◆ WORK TO BE COMPLETED ◆
Reproduce the following entries exactly, leaving nothing out.

Saved entries

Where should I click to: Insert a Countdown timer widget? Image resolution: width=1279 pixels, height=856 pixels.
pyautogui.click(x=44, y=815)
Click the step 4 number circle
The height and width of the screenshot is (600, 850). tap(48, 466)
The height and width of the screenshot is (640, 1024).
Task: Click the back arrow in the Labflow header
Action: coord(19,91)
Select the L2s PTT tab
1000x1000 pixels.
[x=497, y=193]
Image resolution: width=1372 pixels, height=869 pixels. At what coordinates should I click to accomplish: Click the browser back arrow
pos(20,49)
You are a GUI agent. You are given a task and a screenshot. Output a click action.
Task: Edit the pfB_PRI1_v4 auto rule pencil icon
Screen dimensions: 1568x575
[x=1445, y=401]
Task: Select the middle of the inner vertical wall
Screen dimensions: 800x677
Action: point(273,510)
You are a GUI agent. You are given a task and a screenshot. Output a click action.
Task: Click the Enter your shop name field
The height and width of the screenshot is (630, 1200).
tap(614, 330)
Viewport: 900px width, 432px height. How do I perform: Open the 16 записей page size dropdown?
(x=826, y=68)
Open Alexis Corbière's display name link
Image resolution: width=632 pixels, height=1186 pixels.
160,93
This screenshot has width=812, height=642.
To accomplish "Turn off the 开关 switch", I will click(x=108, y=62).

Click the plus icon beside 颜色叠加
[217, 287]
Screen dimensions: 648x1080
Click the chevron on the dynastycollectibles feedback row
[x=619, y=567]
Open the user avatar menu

◆ RESULT ◆
Where should I click to: Insert a Countdown timer widget? Image resolution: width=1279 pixels, height=856 pixels.
pyautogui.click(x=44, y=815)
Click the step 4 number circle
The height and width of the screenshot is (600, 850). tap(48, 466)
The height and width of the screenshot is (640, 1024).
Task: Click the back arrow in the Labflow header
Action: coord(19,91)
Select the L2s PTT tab
1000x1000 pixels.
[x=497, y=193]
Image resolution: width=1372 pixels, height=869 pixels. At what coordinates should I click to accomplish: Click the browser back arrow
pos(20,49)
You are a GUI agent. You are given a task and a screenshot. Output a click action.
Task: Edit the pfB_PRI1_v4 auto rule pencil icon
Screen dimensions: 1568x575
[x=1445, y=401]
Task: Select the middle of the inner vertical wall
Screen dimensions: 800x677
Action: point(273,510)
You are a GUI agent. You are given a task and a screenshot. Output a click action.
Task: Click the Enter your shop name field
The height and width of the screenshot is (630, 1200).
tap(614, 330)
Viewport: 900px width, 432px height. How do I perform: Open the 16 записей page size dropdown?
(x=826, y=68)
Open Alexis Corbière's display name link
Image resolution: width=632 pixels, height=1186 pixels.
160,93
This screenshot has width=812, height=642.
To accomplish "Turn off the 开关 switch", I will click(x=108, y=62).

Click the plus icon beside 颜色叠加
[217, 287]
Screen dimensions: 648x1080
Click the chevron on the dynastycollectibles feedback row
[x=619, y=567]
Open the user avatar menu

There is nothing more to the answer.